Our faculty are also top-notch – most of them have international exposure and are leading experts in their domain.

How is this different from a regular LL.M. programme?

An LL.M. program follows a conventional curriculum design and often fails to capture more recent advancements in the world around us. Similarly, it does not prepare students to sufficiently navigate their career paths.

A fellowship program, on the other hand, emphasizes contemporary learning methodologies, collaboration through active participation, skill sets required for career advancement and above all, building up a community with shared values.

You have a work and well-being lab at the Daksha fellowship. Can you tell me some components for the lab? Anything useful for young people as they go about managing the COVID crisis?

We conceptualised the work and well-being lab to remind our students that they are human beings at the end of the day and dealing with their personal lives and minds is as important as wanting to be ambitious about their careers. In this lab, we have a mindfulness component to help our students cope with the stress of the daily world.

We have also joined hands with the World Storytelling Institute for students to understand and engage with the world and their careers through stories.

We believe critical thinking is crucial to sieve the wheat from the chaff – you know most times we always operate on bias and are prone to forming faulty opinions because of it.

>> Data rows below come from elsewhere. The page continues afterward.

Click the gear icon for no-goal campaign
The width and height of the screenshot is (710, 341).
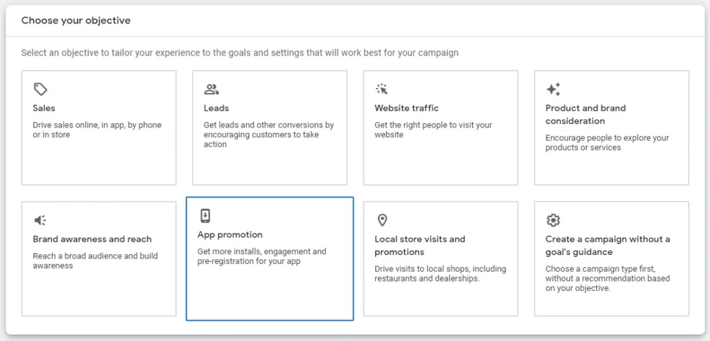(x=553, y=220)

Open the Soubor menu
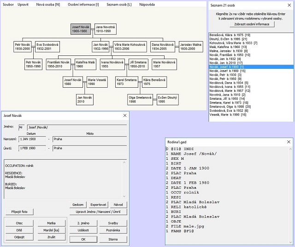8,4
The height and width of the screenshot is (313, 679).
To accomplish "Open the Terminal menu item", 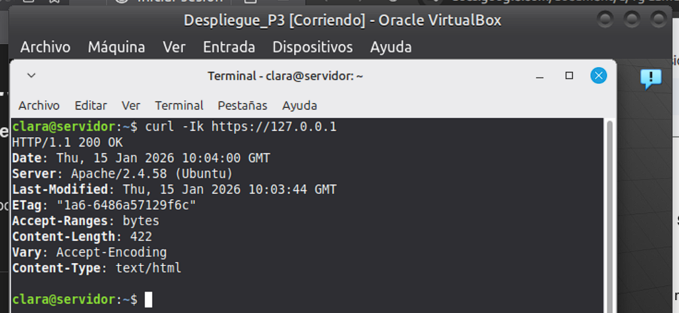I will [x=179, y=105].
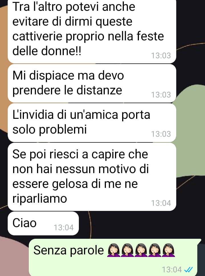
Task: Tap the fourth facepalm emoji
Action: click(x=155, y=250)
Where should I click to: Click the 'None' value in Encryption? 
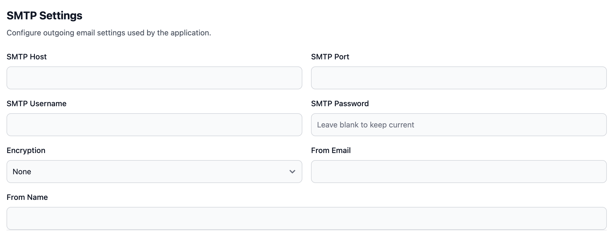click(x=22, y=172)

So, there is a critical thinking component as well. And lastly, a personal finance component to manage money because we realised that a lot of youngsters don’t know how to manage their finances.

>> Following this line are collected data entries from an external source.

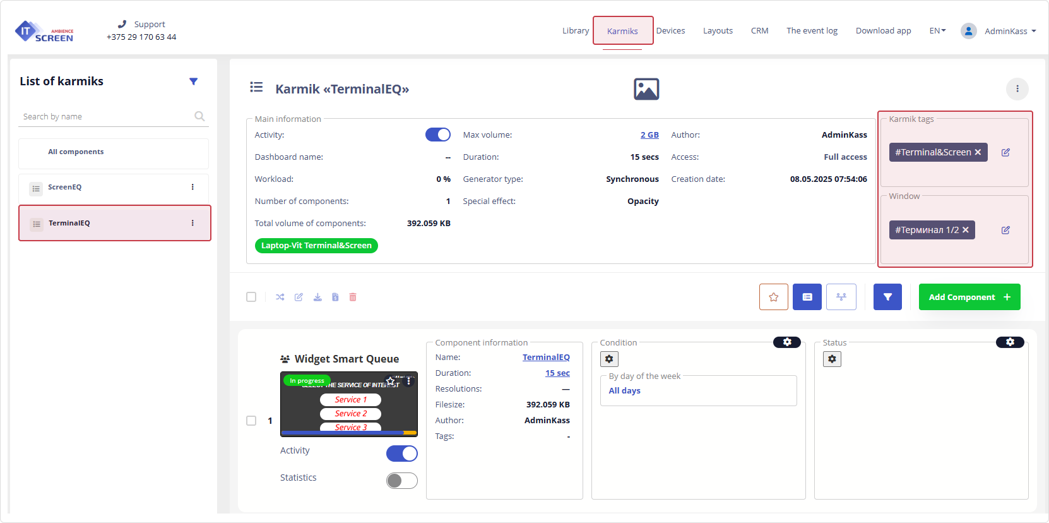Click the 2 GB max volume link
The width and height of the screenshot is (1049, 523).
[649, 135]
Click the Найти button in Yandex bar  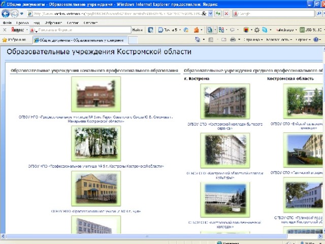(137, 30)
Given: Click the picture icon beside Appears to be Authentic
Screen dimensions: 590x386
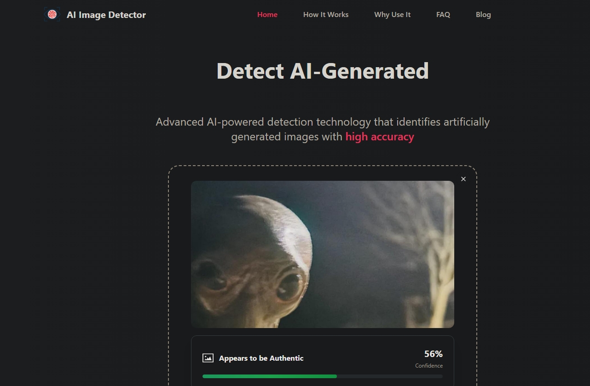Looking at the screenshot, I should coord(208,358).
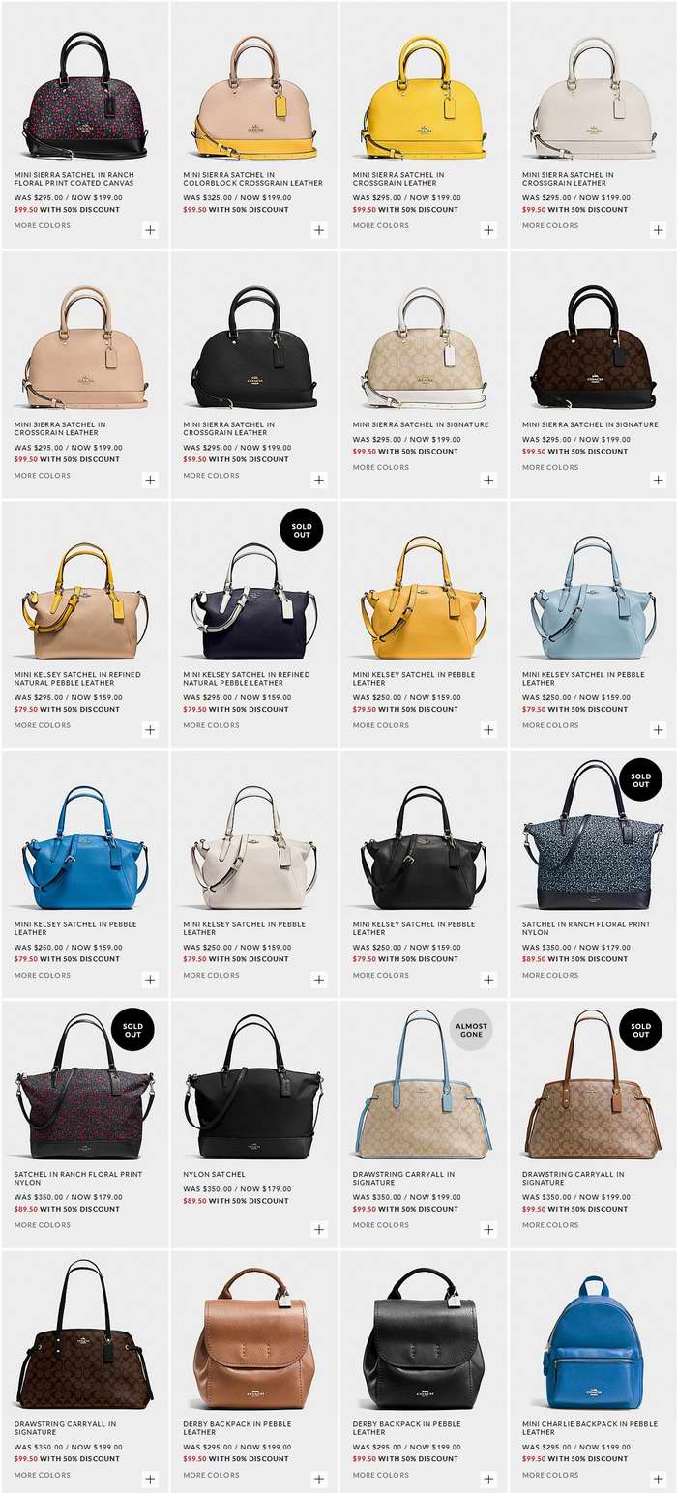
Task: Open plus icon on black Mini Sierra Satchel
Action: (x=319, y=480)
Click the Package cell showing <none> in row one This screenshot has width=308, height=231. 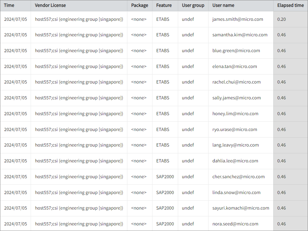(x=139, y=19)
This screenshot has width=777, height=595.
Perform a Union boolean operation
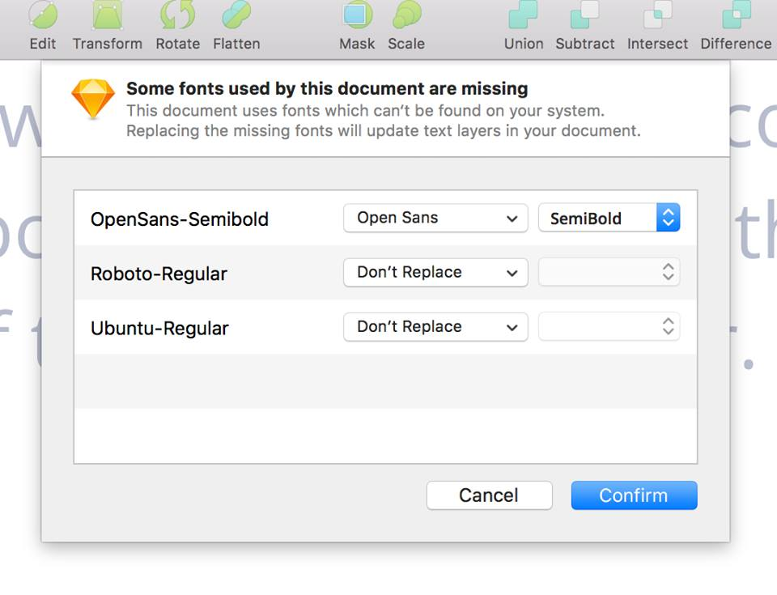point(524,15)
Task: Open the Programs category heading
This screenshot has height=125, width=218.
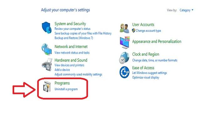Action: tap(62, 83)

COVID is changing how we have organised our life and work. I can’t speak for everyone but I can certainly share my way of coping. For starters, I have stopped looking at the statistics regularly – because looking at these numbers all the time has become an addiction and encourages negativity!

It is good to know what’s happening but it is also important to take care of one’s mind from external influences and focus on the now.

I’m guessing that one can use the time to do the things that one otherwise wouldn’t have done: like learning a new language, talk to old friends, bond with family and learn to cook even! I also play a lot of quizzes on quizup these days and such healthy distractions have helped me manage my mind.

Any parting advice for our readers?

Read widely and critically, build some data and digital presentation skills, communicate effectively, and learn to build relationships. For a world where knowledge was a restricted commodity, my kind of educational experience served sufficiently well.

But we are no longer in that world. Knowledge is freely available but insight is lacking. The first and second element listed above will make you an insightful and wise individual, the third and fourth will go a long way in ensuring that the world recognizes you as such.